Project Page Infusion Reactions


Infusion Reactions is an interactive analytics and visualization dashboard built to help clinicians and researchers explore data related to infusion-related adverse events. The application brings together interactive visualizations and on-premise machine learning to transform clinical data into actionable insights across reaction severity, medications administered, patient-reported symptoms, and intervention outcomes.

Rather than relying on static reports or fixed summaries, Infusion Reactions supports hands-on exploration of infusion reaction data. Users can move between high-level trends and specific patient groups using coordinated views and flexible filters, making it easier to identify patterns that may be missed in traditional tables or spreadsheets.

Machine learning is used to assist with parsing non-discrete and semi-structured clinical data, helping surface relationships between reaction grades, patient complaints, medications given during reactions, and mitigation strategies.

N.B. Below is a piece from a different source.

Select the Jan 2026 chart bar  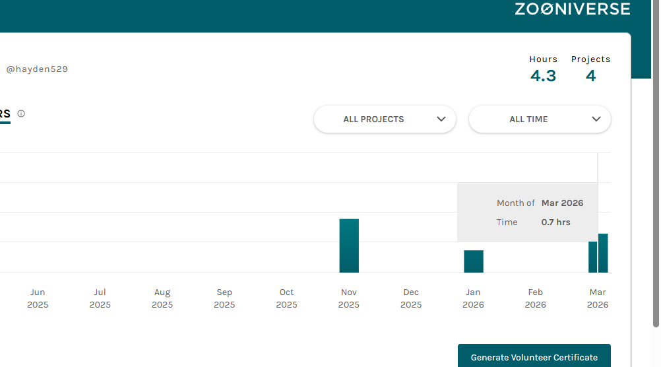click(x=474, y=261)
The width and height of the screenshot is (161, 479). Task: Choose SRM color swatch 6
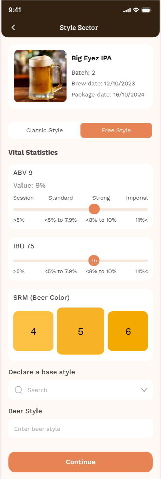pyautogui.click(x=128, y=331)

This allows users to focus less on data cleanup and more on understanding how different factors interact in real-world infusion settings.

The application runs in a secure, on-premise environment, ensuring sensitive clinical data remains protected while still allowing integration with enterprise data systems for timely analysis.

Features:

  • Visualization & Exploration
    • Bar, line, and treemap charts for examining trends and distributions
    • Geospatial maps to identify regional patterns and clustering of infusion reactions.
    • Multi-card dashboard layouts for side-by-side comparison across medications, cohorts, or time periods.
  • Machine Learning Data Processing 
    • Parsing and normalization of non-discrete infusion reaction data.
    • Structured extraction of reaction grades, administered medications, patient complaints, and interventions.
  • Interactive & Customization
    • Interactive visuals that allow users to drill into specific subsets of data as questions evolve.
  • Security & Deployment
    • Fully on-premises deployment to maintain data privacy and regulatory compliance.

  • Use Case Opportunities
    • Ongoing monitoring of infusion reaction events.
    • Clinical quality improvement and safety reviews.
    • Research focused on characterization and reducing infusion-related adverse events.

By combining interactive visualization, machine learning assisted data structuring, and secure deployment, Infusion Reactions provides a practical environment for exploring infusion safety data and supporting more informed clinical and research decisions.